- [WHAT THIS TASK INVOLVES]:
Up to and including the line with "Спорт (559, 122)", restate every line of the records below word for word, from the first line on, leaving out the pictures.

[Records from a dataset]

= Beginning of Section =

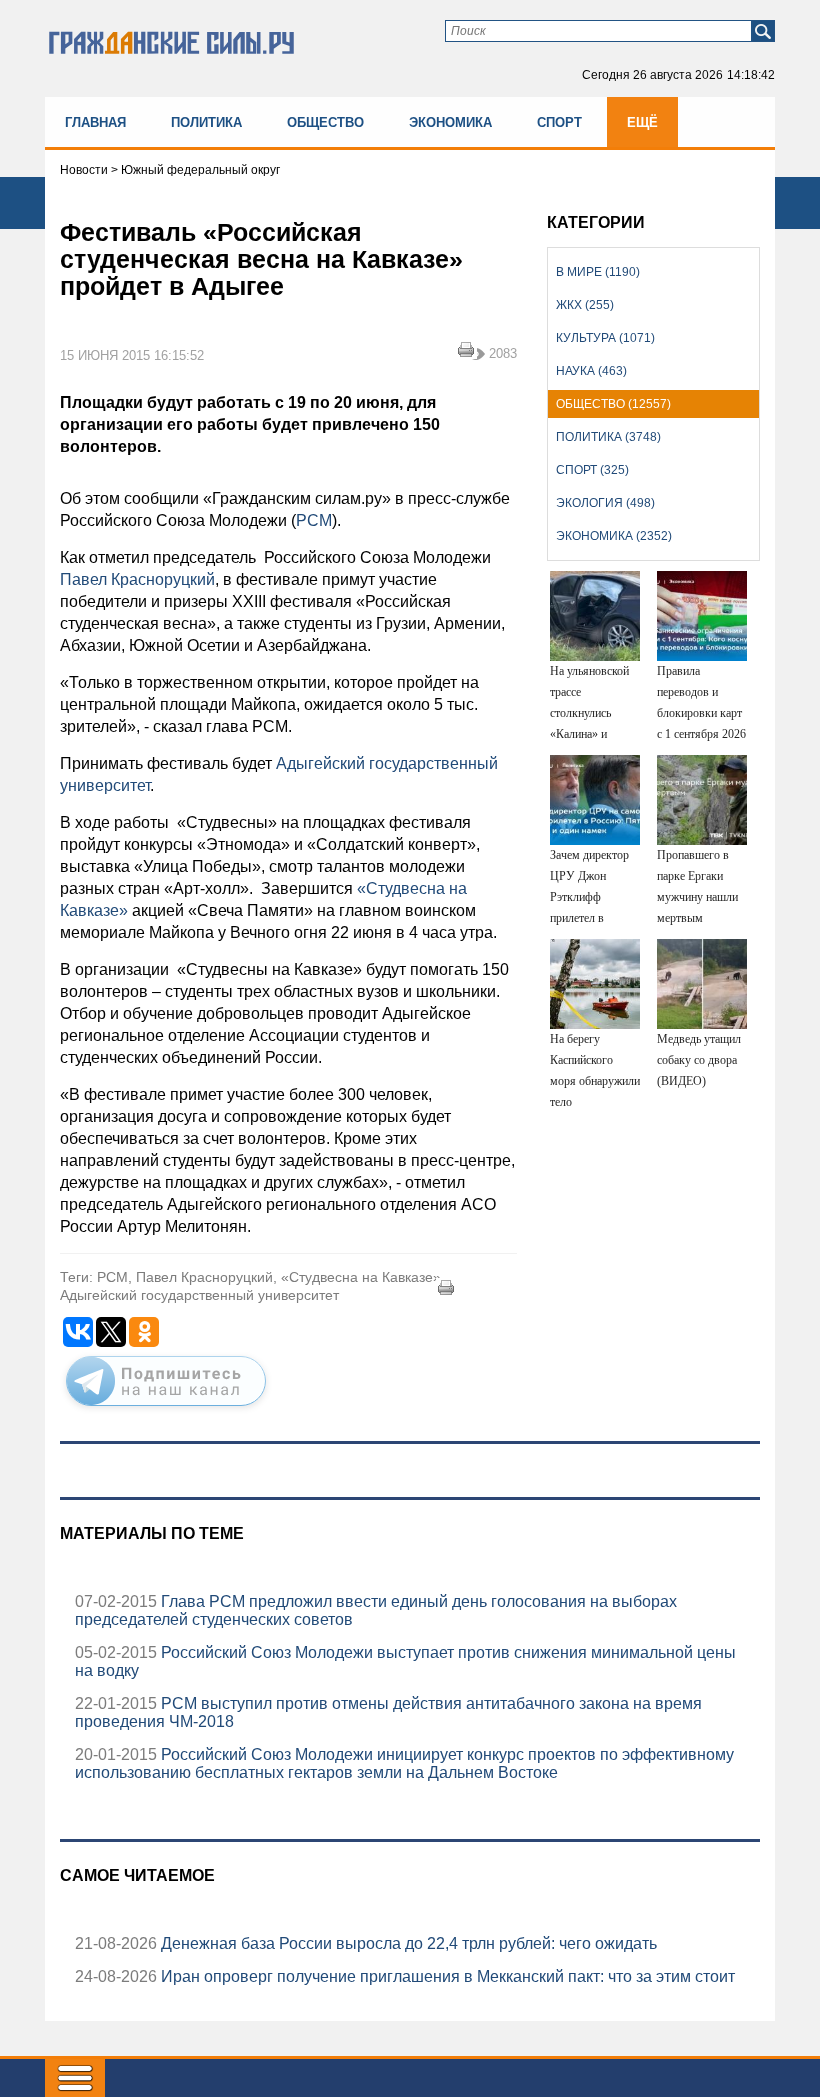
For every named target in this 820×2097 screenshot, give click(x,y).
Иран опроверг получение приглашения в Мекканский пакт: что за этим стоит (446, 1976)
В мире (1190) (598, 272)
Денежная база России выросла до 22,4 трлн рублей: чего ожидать (407, 1943)
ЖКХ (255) (585, 305)
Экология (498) (605, 503)
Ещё (642, 122)
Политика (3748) (608, 437)
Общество (325, 122)
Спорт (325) (592, 470)
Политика (206, 122)
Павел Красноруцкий (137, 579)
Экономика (450, 122)
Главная (95, 122)
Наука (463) (591, 371)
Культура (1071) (605, 338)
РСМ (314, 520)
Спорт (559, 122)
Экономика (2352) (614, 536)
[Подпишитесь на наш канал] (166, 1410)
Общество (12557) (613, 404)
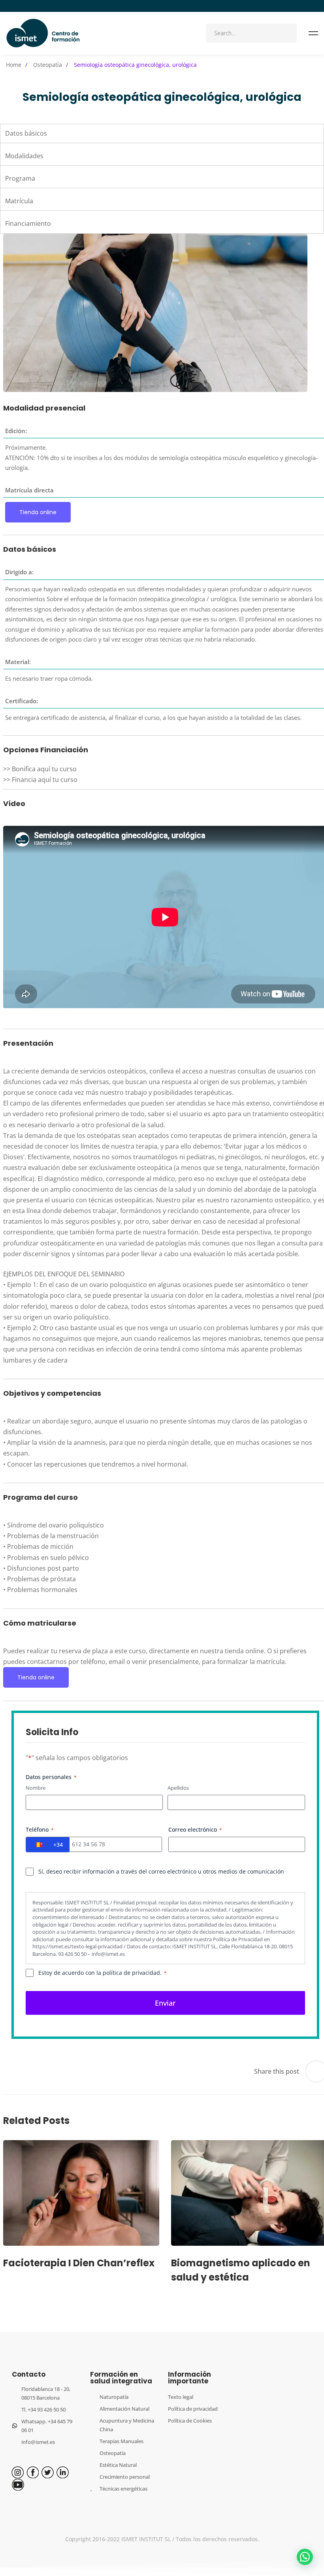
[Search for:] (251, 32)
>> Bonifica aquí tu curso (40, 769)
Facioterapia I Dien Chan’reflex (78, 2262)
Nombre (35, 1787)
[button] (305, 2557)
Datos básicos (26, 133)
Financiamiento (28, 223)
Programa (20, 178)
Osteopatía (47, 64)
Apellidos (178, 1787)
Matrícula (19, 201)
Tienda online (38, 512)
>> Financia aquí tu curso (40, 779)
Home (13, 64)
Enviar (165, 2003)
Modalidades (24, 155)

= End of Section =

- [FINISHED EXERCISE]:
For every named target in this 820×2097 screenshot, give click(x,y).
Иран опроверг получение приглашения в Мекканский пакт: что за этим стоит (446, 1976)
В мире (1190) (598, 272)
Денежная база России выросла до 22,4 трлн рублей: чего ожидать (407, 1943)
ЖКХ (255) (585, 305)
Экология (498) (605, 503)
Ещё (642, 122)
Политика (3748) (608, 437)
Общество (325, 122)
Спорт (325) (592, 470)
Политика (206, 122)
Павел Красноруцкий (137, 579)
Экономика (450, 122)
Главная (95, 122)
Наука (463) (591, 371)
Культура (1071) (605, 338)
РСМ (314, 520)
Спорт (559, 122)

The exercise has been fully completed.